The flavoenzyme UDP‐galactopyranose mutase (UGM) catalyzes the isomerization of UDP‐galactopyranose to UDP‐galactofuranose, the biosynthetic precursor of galactofuranose (Gal f ). Gal f residues are essential components in the cell wall of pathogens and play vital roles for their virulence. Thus inhibitors of UGM that block the biosynthesis of Gal f could lead to novel therapeutics. Up to date, no eukaryotic UGM inhibitors but only a few prokaryotic UGM inhibitors have been reported.

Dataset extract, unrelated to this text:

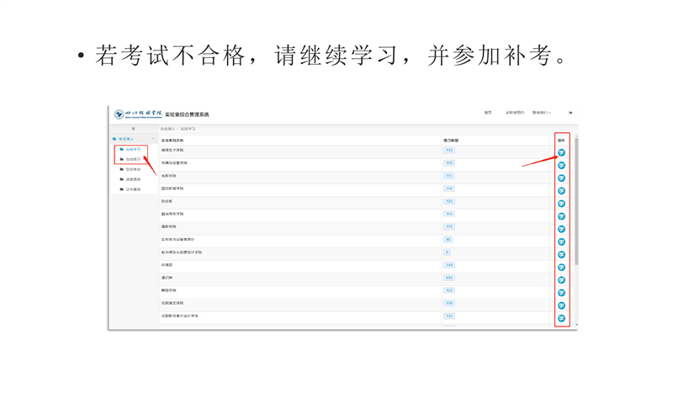Click the study icon for the row showing 133
The width and height of the screenshot is (700, 393).
pos(561,152)
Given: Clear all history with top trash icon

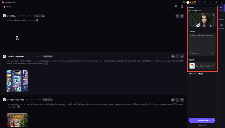Looking at the screenshot, I should click(x=182, y=7).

Here we present the synthesis of fluorescently labeled UDP analogs that can be used to develop a high throughput fluorescence polarization (FP) assay to identify specific eukaryotic UGM inhibitors. Our FP binding assay indicates that all these analogs showed tight bindings to prokaryotic Mt UGM, but specific bindings to eukaryotic Af UGM were only obtained from the UDP‐rhodamine analogs 3 and 4 with K d values of 2.2±0.2 and 2.5±0.2 μM, respectively, which are 10 folds lower than that of UDP‐fluorescein analogs 1 and 2 . The Af UGM FP assay using fluorophore 3 was validated against several known prokaryotic UGM ligands, and displayed excellent Z′ factor (0.79±0.01) and good tolerance to DSMO. Our results demonstrate that analogs 3 and 4 can be used as fluorescent probes for a high throughput assay to identify specific inhibitors of Af UGM. This work was supported by a National Institute of Health grant RO1‐AI082542 (R. Tarleton PI).